PAGE TEXT:

··········

🤣 cannae stop laughing.

by Much-Parsnip3399

10 comments
  1. another one I just remembered:

    Guy walks into the bakers, points to the glass and says “is that a scone or a meringue?”
    and the baker says “naw you’re right pal, it’s a scone.”

  2. Another couple for you: A lad goes into the butchers and asks if he can have a mince round. Aye says the butcher, but don’t knock anything over.

    Why were the bakers’ hands brown? Because he was kneading a jobbie.

  3. Bakers in Glasgow called ’99p’. All cakes 99p or less. Wifie goes in, see a cake that she likes but it is one pound. “A thought all yer cakes were 99p. Whits going on?” The bakes replies. “Not that one though, that’s Maderia cake”

  4. I asked my wife what she would like for Christmas. She said anything with diamonds in it. So I bought her a deck of cards

  5. Ten coos in a field. Which wan is on holiday?

··········

PROBLEM SET:
[1] In the joke thread, what is the Glasgow bakery called?
[2] Carry on the joke thread from its last comment.
The lines after this point have nothing to do with the joke thread.

RECORDED INFORMATION:

··········

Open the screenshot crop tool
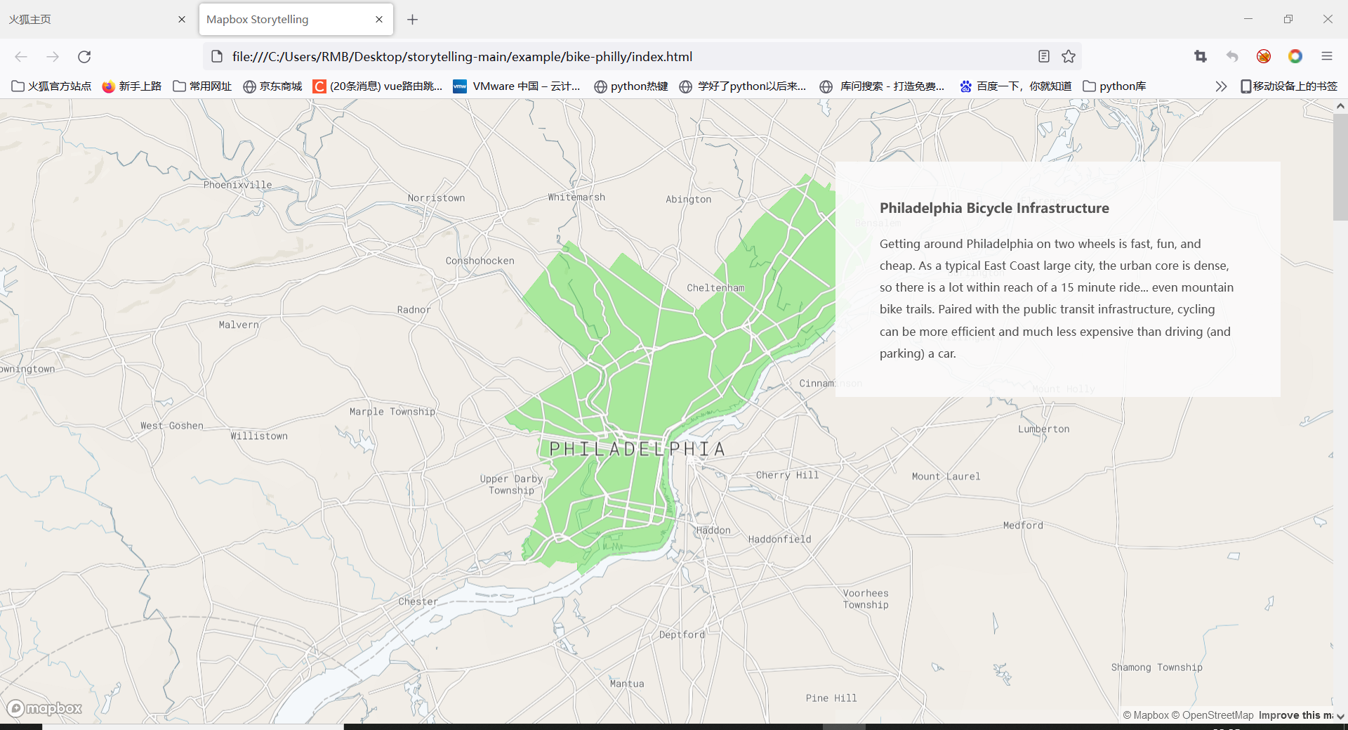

··········

ANSWERS TO THE PROBLEMS:
[1] '99p'

[2]
    The wan wi’ the wee calf.

  6. A man walks into a butchers on a winter day and sees an electric heater with both bars on behind the counter.

    Looking the meats, he asks the butcher: “Is that your Ayrshire bacon?”

    “Naw. I’m just warming ma haunds.”

  7. Phoned the swimming yesterday I said “is that the local swimming baths?”

    She says “depends wahr yir phonin fae!”

  8. Guy walks intae a bakery and asks the lassie behin’ the coonter if she had a hoat pie.

    She replied “A should hiv, av goat twa pairs a knickers oan”

Comments are closed.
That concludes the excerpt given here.